* _Task_
Write out every one of the rows below word for word, leaving out the pictures.

** Start Material provided **

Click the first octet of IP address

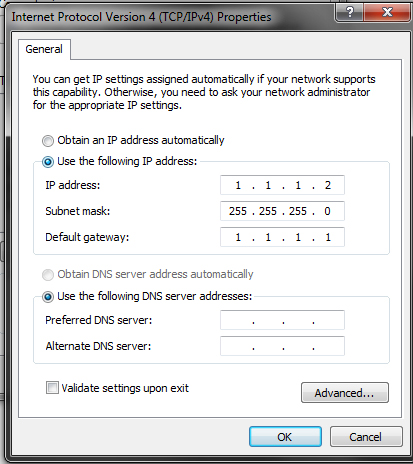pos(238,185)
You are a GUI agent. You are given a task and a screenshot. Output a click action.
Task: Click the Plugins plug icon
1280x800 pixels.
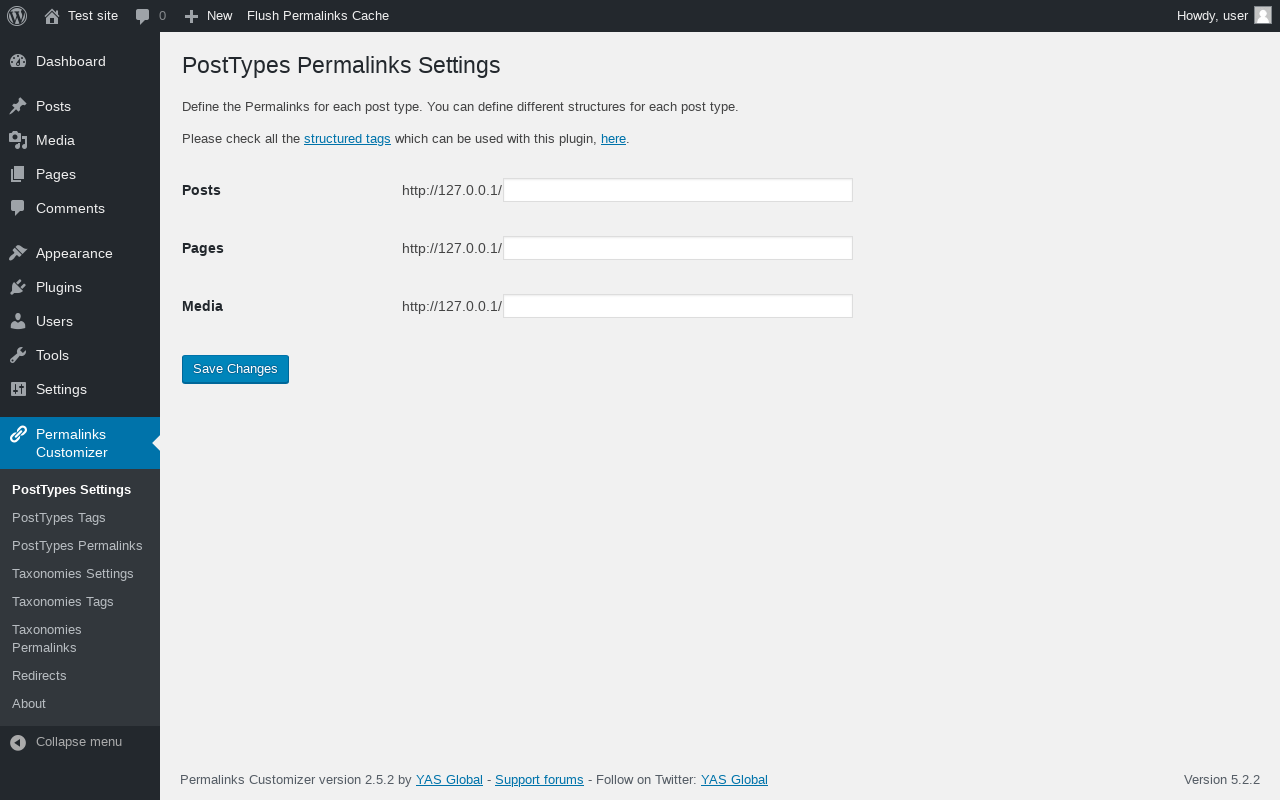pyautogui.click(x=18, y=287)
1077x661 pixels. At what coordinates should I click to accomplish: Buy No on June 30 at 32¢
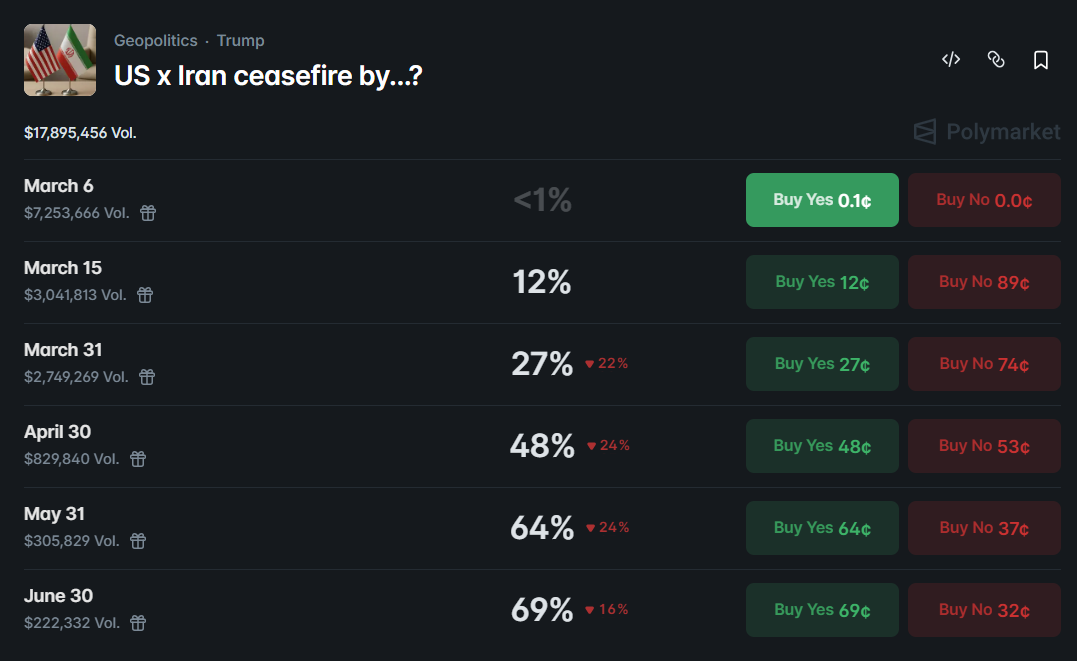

** End Material provided **

* _Output below_
Click the first octet of IP address

pos(238,185)
You are a GUI agent. You are given a task and a screenshot. Output a click action.
Task: Click the Plugins plug icon
1280x800 pixels.
pyautogui.click(x=18, y=287)
1077x661 pixels. At what coordinates should I click to accomplish: Buy No on June 30 at 32¢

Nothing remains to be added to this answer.